> **RELATO**

_____

Muitos ainda lembram como era.
Pois é… em determinado mês a conta disparou.
Se era de R$ 250,00 passou para R$ 800,00 sendo que a grande maioria foi devido à chamadas na secretária eletrônica.
No outro mês, a conta chegou em quase R$ 4.000,00. As chamadas eram sempre da mesma pessoa, uma voz um pouco infantil. Primeiro só conversava. Depois cantava hinos religiosos. Contava histórias. O interessante é que chamava a qualquer hora do dia, da noite, da madrugada.
Eu estava muito intrigado e passei a pesquisar para descobrir de quem era o telefone. Havia uma questão de sigilo, mas mostrando aquele enorme número de chamadas, 300/400, acabaram me dizendo de quem era o telefone. Era de uma pessoa de Itajaí – um senhor.
Depois de várias tentativas identifiquei a pessoa, e disse que precisava resolver aquilo porque o prejuízo estava muito grande e que já havia ido na Delegacia para que fossem tomadas providências.
Veio mais uma conta com quase 800 chamadas. Aí as mensagens começaram a ficar agressivas. Distratava a minha secretaria eletrônica, falava palavrão. Também havia mensagens pornográficas, ameaças…
Coisa vai coisa vem, decidimos fazer um encontro para resolver a questão. Aquilo tinha que parar.
Foi marcado o encontro, na Delegacia da Rua Inglaterra, aqui em Balneário Camboriú.
Fui lá e mostrei para o Delegado as faturas gigantescas.
– Preciso ser ressarcido disto, e isto tem que parar.
Ele falou:
– Vou conversar agora com o dono do telefone. Depois vamos ver o que se faz.
Saí da sala do Delegado e na entrada tinha uma Sala de Recepção e o tal senhor veio falar comigo.
– Sou o dono do telefone. Queria que o Sr. conhecesse minha filha. Ela tá ali fora.
Respondi:
– Olha, não pretendo conhecer sua filha. Agora tem o seguinte, o senhor tira este telefone dela. Isto não é possível. Vamos ter que ter uma solução.
Ele entrou na sala do Delegado. Eu fui saindo e vi uma mocinha magrinha de uns 13 anos sentada sozinha num banco, cabeça meio baixa.

_____

> **PEDIDO 1**
Retorne o trecho do relato que começa em "Fui lá e mostrei" e segue até "que se faz.", sem mudar nada.

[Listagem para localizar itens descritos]
_____

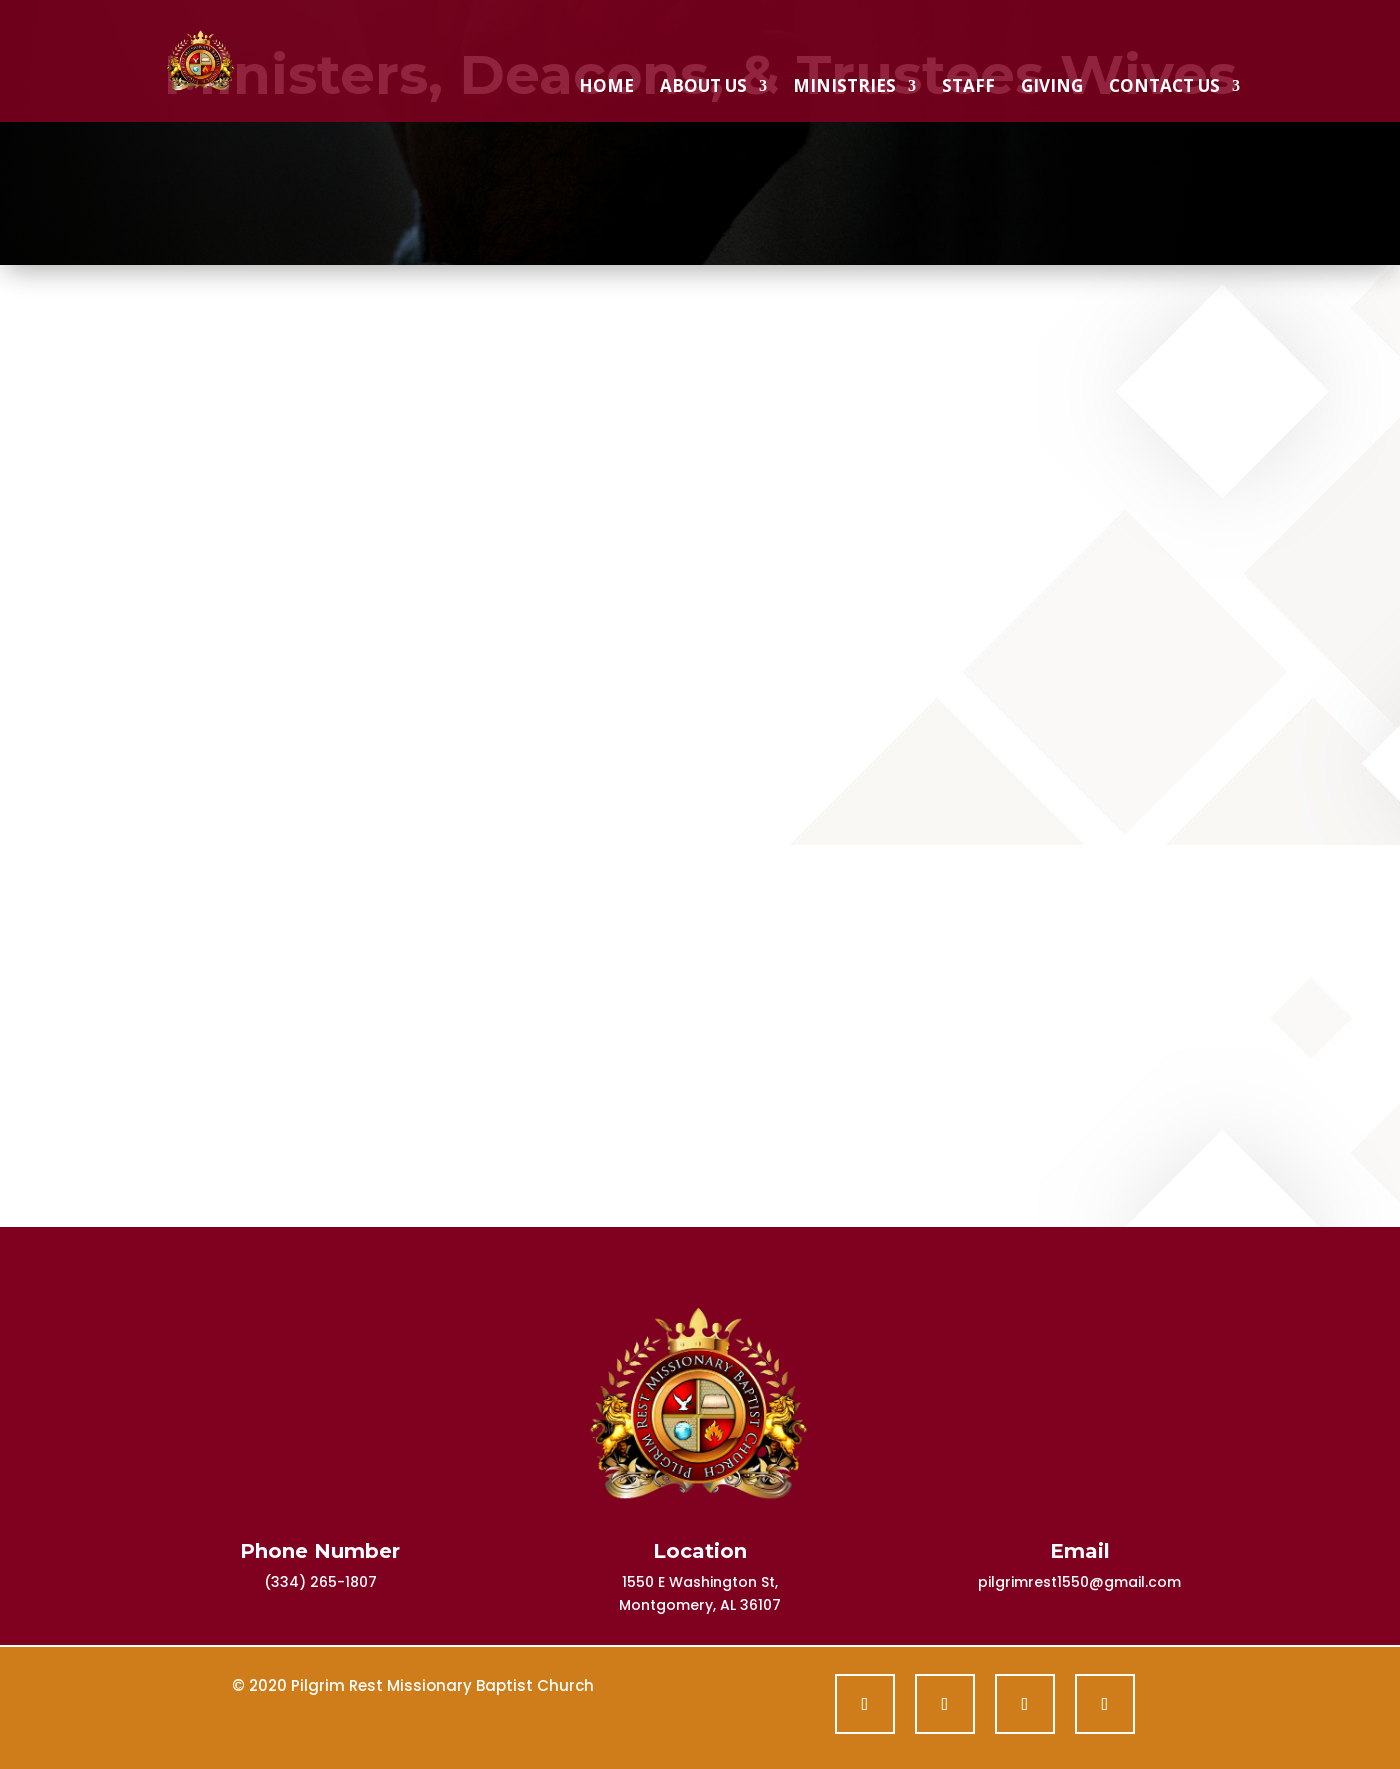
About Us (703, 88)
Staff (968, 88)
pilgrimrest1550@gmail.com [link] (1079, 1582)
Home (606, 88)
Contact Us (1164, 88)
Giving (1052, 88)
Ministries (844, 88)
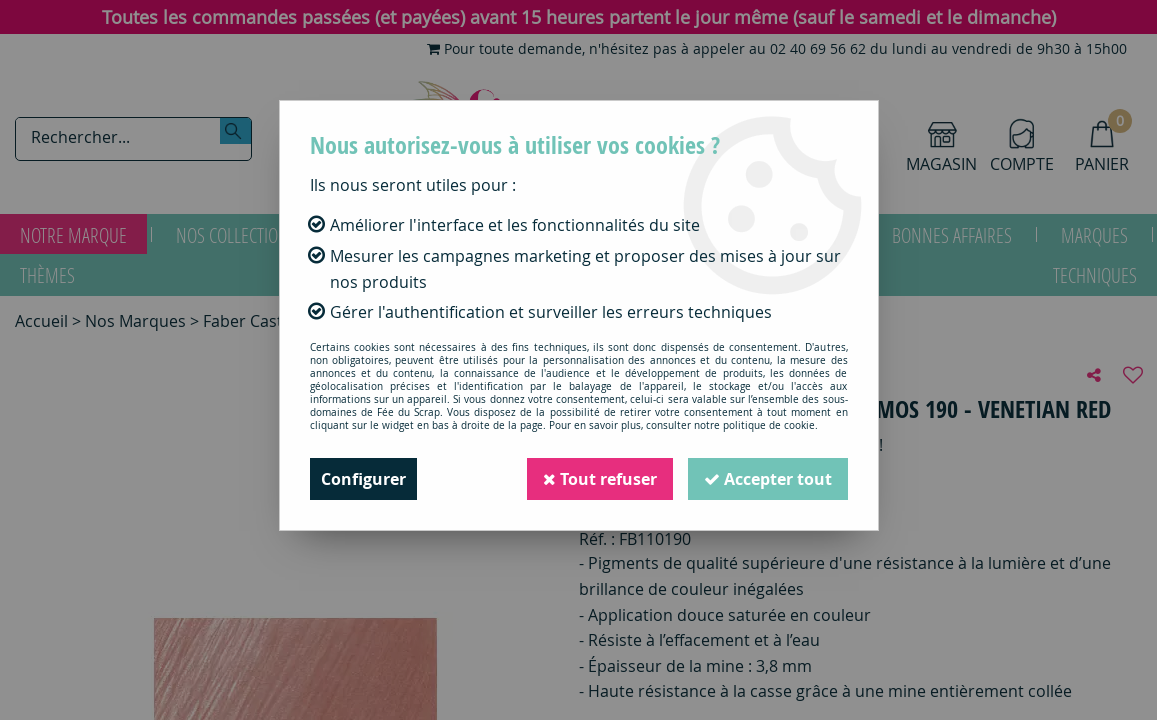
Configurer (363, 479)
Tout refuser (600, 479)
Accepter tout (768, 479)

_____

> **PEDIDO 2**
Redigite todas as linhas da listagem sem alterar nada. Deixe as imagens de fora da resposta.

> **RESPOSTA 1**
Fui lá e mostrei para o Delegado as faturas gigantescas.
– Preciso ser ressarcido disto, e isto tem que parar.
Ele falou:
– Vou conversar agora com o dono do telefone. Depois vamos ver o que se faz.

> **RESPOSTA 2**
About Us (703, 88)
Staff (968, 88)
pilgrimrest1550@gmail.com [link] (1079, 1582)
Home (606, 88)
Contact Us (1164, 88)
Giving (1052, 88)
Ministries (844, 88)
Configurer (363, 479)
Tout refuser (600, 479)
Accepter tout (768, 479)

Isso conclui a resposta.